Le président nigérian Buhari en Afrique du Sud après une vague de violences xénophobes
Mis à jour à 5h GMT
M. Buhari a été accueilli par la ministre sud-africaine des Affaires étrangères Naledi Pandor, à sa descente d’avion sur la base militaire de Waterkloof, près de Pretoria.
Le chef de l’Etat nigérian et son homologue sud-africain, Cyril Ramaphosa, s’entretiendront jeudi dans l’optique de renforcer la coopération commerciale et politique entre leurs deux pays, qui tentent de relancer leurs économies en difficulté.
Mais les récentes attaques ciblant les étrangers – y compris les Nigérians – en Afrique du Sud vont probablement s’imposer dans l’ordre du jour des discussions.

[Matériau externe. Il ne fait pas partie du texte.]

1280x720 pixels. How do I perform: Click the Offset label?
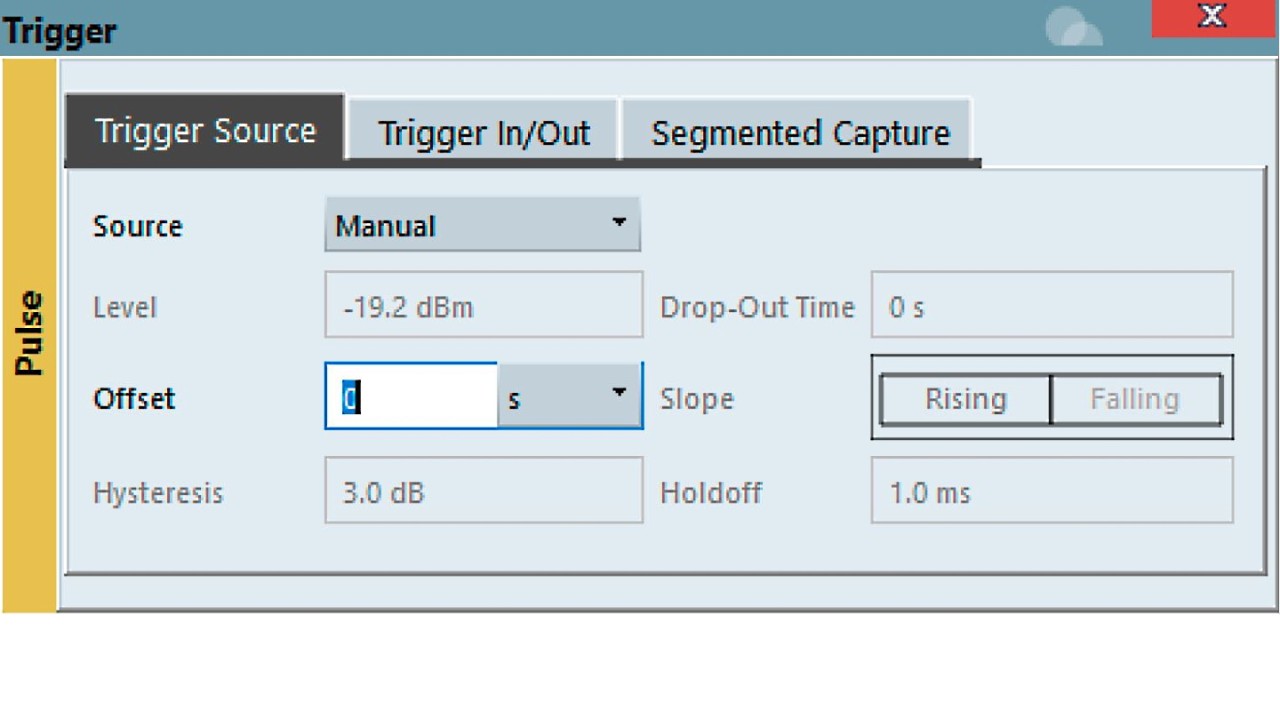(134, 398)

La visite d’Etat de trois jours, la première d’un président nigérian depuis 2013, a été décidée avant les émeutes xénophobes survenues début septembre et au cours desquelles au moins 12 personnes ont été tuées.
Des centaines de commerces et de biens appartenant à des étrangers ont été incendiés et saccagés dans les régions de Johannesburg et de Pretoria, suscitant l’indignation et la colère au Nigeria, où des centaines de migrants économiques ont été rapatriés ces dernières semaines.

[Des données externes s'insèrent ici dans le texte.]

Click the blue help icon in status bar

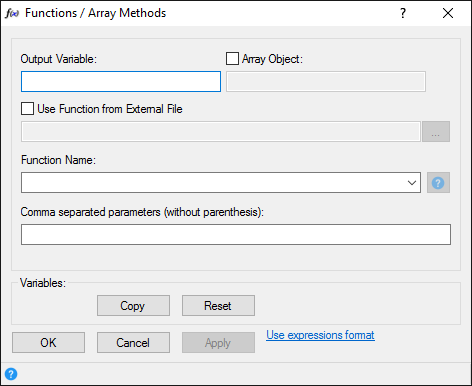click(x=11, y=374)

Des entreprises sud-africaines au Nigeria ont également été obligées de provisoirement fermer leurs locaux après avoir été la cible de représailles.
Les autorités des deux pays ont dépêché des envoyés spéciaux dans chaque capitale pour apaiser les tensions et Pretoria a présenté ses “sincères excuses” aux Nigérians.
Au cours de sa visite, M. Buhari espère notamment “trouver des bases communes pour bâtir des relations harmonieuses” entre les ressortissants nigérians et leurs hôtes sud-africains, a déclaré la présidence à Abuja.
Il participera également à une rencontre avec ses compatriotes vivant en Afrique du Sud afin d‘écouter leurs témoignages et les rassurer sur l’engagement du gouvernement nigérian à “protéger leur vie et leurs biens”.
Le président Buhari devrait plaider auprès de son homologue pour que les Nigérians victimes de violences puissent obtenir réparation.
Plus de 100.000 Nigérians vivent en Afrique du Sud, selon les chiffres donnés à l’AFP par le consulat nigérian de Johannesburg.
“Mauvaise gestion”
La présidence sud-africaine n’a pas évoqué les violences xénophobes dans son communiqué annonçant la visite.
Elle a en revanche mis l’accent sur les tentatives de rapprochement économique entre les deux puissances africaines plombées par une croissance timide.
Leurs relations étaient au beau fixe au début des années 2000, lorsque les anciens présidents Thabo Mbeki et Olusegun Obasanjo travaillaient ensemble pour jouer un rôle politique de premier plan sur le continent africain.
Depuis, une série de différends juridiques entre le géant des télécoms sud-africain, MTN, et les autorités nigérianes ont distendu ces liens.
Les deux parties ont fini par trouver un accord et, en mai, l’entreprise sud-africaine a fait son entrée en Bourse dans ce pays anglophone d’Afrique de l’Ouest.
Muhammadu Buhari, qui a été élu en février pour un second mandat, cherche à sortir son pays du tout pétrole et l’Afrique du Sud pourrait s’avérer un partenaire clé pour notamment stimuler les secteurs agricole et minier.
Mais après avoir signé en juillet un accord qualifié d’“historique” pour le libre-échange en Afrique, le Nigeria a brusquement rétropédalé en fermant sa frontière terrestre avec le Bénin pour bloquer les importations de denrées alimentaires et d’autres biens manufacturés provenant des pays de la région.
Pour certains observateurs, la visite du chef d’Etat nigérian ne suffira pas à donner un nouveau souffle à la coopération politique et économique entre Abuja et Pretoria.
“Ce qui saute aux yeux dans les relations, ce sont des années de mauvaise gestion des deux côtés”, a déclaré Cheta Nwanze, du cabinet SBM Intelligence, établi à Lagos. “Cela ne changera pas radicalement avec cette visite”, “un engagement soutenu au plus haut niveau” sera nécessaire pour les améliorer.